Why China Deal Flow?
The Consumer Health Market
- China is the world No 2 consumer health care (CHC) market with sales of $24.7bn and will become the No 1 market globally within the next 5-10 yrs.
- The Chinese CHC market is tough to navigate and highly fragmented with >400 CHC businesses.
- There are only 10 Western companies in the Top 100 China CHC players.
- Currently "Western" OTC medicines make up only ~20% of total China CHC market sales. TCM & Herbals accounts for 60% of sales, the remaining 20% being Vitamins and Nutritionals.
In the next 5 years the opportunity to build sales in China is the largest single growth opportunity for most Western CHC companies.
- China is currently experiencing a revolution in Online Ecommerce retailing both Cross Border (CBEC) and Domestically with 40% yoy growth and >300m shoppers with access via smartphones to major online sales platforms like Tmall, JD, and Kaola.
- There is strong demand for Western brands and goods in China and currently Western supply side is not capitalising on this potential.

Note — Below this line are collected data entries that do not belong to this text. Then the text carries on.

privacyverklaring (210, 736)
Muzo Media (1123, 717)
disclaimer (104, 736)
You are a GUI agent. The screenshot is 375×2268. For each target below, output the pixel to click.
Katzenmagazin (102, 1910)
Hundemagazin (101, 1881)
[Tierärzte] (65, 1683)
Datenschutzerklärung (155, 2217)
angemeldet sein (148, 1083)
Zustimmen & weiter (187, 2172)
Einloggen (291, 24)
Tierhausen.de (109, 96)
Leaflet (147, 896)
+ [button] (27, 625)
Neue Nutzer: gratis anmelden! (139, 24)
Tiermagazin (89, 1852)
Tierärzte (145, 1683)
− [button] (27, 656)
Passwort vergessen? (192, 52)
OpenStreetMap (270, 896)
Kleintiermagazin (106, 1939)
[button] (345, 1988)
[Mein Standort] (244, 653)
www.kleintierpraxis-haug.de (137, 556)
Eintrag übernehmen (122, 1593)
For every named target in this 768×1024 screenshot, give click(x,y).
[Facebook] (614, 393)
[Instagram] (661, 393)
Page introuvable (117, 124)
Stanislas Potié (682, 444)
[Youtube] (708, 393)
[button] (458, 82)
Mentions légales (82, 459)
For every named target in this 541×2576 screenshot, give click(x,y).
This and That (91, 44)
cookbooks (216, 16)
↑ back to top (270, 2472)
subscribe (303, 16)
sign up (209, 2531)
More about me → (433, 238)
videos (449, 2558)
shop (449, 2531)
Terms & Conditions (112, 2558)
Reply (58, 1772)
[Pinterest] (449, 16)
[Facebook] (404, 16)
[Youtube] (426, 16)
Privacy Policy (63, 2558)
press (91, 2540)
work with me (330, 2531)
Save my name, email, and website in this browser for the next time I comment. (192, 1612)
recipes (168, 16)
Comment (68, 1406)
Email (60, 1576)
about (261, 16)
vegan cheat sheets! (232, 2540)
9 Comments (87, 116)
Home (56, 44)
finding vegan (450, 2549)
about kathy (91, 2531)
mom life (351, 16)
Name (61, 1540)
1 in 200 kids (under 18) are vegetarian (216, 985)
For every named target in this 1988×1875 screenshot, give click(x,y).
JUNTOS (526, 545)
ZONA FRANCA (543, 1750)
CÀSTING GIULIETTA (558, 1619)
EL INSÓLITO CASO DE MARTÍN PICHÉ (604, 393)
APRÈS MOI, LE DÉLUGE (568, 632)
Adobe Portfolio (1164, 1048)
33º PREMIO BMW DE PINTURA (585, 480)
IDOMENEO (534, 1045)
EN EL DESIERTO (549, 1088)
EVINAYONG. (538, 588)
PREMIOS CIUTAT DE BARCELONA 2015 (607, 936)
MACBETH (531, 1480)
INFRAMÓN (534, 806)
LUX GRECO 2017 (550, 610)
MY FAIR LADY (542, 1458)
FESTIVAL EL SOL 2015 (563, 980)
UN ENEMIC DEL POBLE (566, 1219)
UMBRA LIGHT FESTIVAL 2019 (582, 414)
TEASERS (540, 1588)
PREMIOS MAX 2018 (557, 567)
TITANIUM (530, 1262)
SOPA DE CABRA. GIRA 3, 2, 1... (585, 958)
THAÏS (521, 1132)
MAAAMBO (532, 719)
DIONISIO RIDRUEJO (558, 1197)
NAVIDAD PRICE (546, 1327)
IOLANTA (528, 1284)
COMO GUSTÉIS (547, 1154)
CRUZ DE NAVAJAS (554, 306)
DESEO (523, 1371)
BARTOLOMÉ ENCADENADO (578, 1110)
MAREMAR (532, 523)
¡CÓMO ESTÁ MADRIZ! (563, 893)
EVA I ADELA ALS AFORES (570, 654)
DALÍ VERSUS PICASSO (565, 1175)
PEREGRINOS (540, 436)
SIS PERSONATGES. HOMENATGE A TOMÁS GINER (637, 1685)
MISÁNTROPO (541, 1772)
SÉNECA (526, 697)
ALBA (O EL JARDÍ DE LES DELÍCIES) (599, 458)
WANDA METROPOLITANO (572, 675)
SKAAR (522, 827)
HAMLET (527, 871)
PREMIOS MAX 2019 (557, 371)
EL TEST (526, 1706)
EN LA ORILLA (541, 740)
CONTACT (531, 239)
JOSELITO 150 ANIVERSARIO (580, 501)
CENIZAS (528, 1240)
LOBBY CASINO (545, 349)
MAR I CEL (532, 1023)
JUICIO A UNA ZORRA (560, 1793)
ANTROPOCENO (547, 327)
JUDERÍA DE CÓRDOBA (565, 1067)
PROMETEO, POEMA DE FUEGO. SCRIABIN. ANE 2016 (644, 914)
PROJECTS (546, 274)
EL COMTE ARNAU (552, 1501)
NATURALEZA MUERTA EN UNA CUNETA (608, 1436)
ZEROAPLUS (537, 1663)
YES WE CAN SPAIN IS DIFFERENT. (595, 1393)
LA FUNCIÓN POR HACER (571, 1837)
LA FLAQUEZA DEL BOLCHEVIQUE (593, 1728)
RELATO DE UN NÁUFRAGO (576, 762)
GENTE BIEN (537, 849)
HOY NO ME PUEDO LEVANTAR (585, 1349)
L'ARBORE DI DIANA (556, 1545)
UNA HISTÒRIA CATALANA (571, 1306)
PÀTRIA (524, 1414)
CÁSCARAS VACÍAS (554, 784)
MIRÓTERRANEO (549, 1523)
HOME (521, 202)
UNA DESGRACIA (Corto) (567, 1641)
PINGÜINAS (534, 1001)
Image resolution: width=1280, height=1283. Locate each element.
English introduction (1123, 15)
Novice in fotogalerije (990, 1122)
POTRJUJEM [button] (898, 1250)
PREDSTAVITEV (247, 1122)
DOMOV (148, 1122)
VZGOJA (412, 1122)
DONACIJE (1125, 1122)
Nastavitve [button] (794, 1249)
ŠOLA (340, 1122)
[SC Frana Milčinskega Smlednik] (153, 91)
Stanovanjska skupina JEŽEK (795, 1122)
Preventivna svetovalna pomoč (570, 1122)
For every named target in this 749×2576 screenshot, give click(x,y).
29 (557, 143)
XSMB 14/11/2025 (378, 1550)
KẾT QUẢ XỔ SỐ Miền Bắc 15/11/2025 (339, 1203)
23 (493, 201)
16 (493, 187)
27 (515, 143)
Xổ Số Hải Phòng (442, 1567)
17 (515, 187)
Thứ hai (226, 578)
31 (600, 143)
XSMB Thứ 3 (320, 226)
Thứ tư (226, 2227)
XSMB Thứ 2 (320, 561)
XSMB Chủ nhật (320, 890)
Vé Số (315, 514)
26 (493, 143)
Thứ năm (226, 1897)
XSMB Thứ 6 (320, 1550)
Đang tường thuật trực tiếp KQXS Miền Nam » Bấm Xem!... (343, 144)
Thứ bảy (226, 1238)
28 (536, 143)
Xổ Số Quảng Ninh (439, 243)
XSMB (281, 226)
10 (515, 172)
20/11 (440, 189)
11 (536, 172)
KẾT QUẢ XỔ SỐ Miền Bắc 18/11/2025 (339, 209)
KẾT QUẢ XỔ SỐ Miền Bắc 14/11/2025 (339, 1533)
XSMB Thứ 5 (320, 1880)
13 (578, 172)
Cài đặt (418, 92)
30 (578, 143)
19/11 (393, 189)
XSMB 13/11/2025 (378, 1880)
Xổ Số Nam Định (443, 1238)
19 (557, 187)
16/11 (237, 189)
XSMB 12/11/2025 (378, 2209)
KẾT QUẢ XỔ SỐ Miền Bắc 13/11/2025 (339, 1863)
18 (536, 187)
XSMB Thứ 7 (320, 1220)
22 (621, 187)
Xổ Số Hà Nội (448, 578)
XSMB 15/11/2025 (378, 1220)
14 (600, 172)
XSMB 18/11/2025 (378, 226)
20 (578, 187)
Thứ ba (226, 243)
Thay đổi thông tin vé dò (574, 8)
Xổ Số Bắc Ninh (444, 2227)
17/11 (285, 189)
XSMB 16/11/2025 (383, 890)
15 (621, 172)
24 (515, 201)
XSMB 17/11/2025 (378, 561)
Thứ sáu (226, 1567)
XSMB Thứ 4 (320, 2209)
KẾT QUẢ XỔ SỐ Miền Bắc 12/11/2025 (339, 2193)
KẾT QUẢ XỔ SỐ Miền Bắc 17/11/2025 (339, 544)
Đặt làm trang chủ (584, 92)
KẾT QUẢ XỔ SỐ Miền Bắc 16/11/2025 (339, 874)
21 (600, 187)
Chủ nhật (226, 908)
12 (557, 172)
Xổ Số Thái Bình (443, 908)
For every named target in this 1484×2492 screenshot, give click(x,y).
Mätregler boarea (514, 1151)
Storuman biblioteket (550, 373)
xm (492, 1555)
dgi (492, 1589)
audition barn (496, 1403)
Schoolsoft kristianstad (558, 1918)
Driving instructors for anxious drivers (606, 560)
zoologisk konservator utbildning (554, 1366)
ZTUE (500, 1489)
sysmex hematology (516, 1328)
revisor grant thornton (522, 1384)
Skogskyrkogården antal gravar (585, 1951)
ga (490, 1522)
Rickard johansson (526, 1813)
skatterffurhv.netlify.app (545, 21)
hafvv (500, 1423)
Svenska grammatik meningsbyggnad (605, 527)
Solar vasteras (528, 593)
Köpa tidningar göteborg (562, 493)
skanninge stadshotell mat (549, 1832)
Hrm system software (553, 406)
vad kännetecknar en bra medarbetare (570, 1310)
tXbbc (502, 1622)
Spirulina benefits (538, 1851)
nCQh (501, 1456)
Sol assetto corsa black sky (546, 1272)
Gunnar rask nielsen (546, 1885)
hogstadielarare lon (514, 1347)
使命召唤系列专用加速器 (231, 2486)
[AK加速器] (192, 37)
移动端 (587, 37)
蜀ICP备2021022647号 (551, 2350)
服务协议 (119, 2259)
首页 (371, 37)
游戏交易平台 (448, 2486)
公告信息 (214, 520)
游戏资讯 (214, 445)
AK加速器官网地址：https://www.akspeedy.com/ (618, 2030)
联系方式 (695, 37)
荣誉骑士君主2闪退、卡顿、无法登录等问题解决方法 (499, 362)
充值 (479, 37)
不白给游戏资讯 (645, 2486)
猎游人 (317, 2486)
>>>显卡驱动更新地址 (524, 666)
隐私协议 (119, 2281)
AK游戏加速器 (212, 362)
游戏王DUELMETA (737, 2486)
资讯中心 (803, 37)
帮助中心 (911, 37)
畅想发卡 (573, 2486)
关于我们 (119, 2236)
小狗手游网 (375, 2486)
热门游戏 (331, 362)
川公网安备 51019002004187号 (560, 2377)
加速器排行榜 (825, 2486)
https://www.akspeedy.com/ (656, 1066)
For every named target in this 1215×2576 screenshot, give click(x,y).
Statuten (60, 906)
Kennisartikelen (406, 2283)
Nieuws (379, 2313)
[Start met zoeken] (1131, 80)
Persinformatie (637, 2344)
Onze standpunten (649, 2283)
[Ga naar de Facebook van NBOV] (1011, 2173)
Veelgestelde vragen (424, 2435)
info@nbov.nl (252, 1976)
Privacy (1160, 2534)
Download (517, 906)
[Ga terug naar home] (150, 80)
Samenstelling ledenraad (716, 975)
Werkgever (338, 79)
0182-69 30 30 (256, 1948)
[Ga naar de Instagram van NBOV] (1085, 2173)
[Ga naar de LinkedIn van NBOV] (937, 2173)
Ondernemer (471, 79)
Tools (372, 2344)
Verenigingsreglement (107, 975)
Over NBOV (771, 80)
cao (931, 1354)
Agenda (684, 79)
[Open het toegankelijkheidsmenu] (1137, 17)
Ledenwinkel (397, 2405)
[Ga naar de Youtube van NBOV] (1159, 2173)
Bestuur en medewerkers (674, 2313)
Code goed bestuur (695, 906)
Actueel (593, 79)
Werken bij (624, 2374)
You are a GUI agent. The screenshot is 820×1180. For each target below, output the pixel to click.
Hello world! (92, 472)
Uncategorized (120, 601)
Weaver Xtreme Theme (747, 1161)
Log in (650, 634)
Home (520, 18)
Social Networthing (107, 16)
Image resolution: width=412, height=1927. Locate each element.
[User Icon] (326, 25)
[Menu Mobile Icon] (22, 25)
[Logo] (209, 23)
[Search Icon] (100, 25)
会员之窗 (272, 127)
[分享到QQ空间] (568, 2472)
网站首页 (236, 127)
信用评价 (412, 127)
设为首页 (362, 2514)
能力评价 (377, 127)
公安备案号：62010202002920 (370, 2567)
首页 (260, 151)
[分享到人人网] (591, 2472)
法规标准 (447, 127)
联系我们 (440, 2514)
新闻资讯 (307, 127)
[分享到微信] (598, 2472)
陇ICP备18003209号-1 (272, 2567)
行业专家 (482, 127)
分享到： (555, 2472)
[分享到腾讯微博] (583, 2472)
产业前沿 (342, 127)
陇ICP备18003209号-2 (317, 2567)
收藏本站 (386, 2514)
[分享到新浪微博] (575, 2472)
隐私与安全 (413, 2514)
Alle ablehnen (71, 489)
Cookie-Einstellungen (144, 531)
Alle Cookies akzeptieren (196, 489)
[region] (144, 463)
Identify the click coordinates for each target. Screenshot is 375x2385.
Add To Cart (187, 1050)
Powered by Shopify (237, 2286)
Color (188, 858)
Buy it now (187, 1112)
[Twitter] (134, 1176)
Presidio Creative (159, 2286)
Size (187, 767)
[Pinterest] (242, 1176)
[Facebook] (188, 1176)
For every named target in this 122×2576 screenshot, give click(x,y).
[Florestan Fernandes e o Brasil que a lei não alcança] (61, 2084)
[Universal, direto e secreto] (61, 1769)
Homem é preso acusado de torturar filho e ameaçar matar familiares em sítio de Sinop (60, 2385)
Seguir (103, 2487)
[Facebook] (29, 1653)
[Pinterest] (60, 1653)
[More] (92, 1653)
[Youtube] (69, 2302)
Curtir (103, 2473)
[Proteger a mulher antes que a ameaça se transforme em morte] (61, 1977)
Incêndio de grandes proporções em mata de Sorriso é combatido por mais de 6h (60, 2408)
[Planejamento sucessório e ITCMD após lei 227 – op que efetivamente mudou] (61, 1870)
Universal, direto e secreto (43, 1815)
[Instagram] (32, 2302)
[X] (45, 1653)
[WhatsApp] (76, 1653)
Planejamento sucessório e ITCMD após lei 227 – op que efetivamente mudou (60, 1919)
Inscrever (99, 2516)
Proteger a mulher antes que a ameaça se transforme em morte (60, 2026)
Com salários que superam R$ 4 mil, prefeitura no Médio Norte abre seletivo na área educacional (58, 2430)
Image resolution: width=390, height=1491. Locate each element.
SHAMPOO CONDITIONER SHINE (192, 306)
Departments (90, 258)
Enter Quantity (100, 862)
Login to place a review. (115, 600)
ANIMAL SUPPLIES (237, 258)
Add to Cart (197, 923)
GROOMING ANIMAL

- There are >1700 Western CHC cos without formal presence in China and with insufficient resource to independently establish a market entry strategy.
Finding the Right Deal
and the Right M&A Target or Partner
- Finding the right M&A targets and or Local company partners to work with and determining commercial potential, best route to market, regulatory feasibility, deal structure/business model and commercialisation strategy, both Online and Offline, represents a significant challenge and needs the combined knowledge of Western and Local CHC business models, network, and deal making expertise.
- EBM and TPP have therefore combined their resources to establish China Deal Flow, a new dedicated CHC advisory business that recognises this market need and combines knowledge of Western and Local CHC business models, network, and deal making expertise.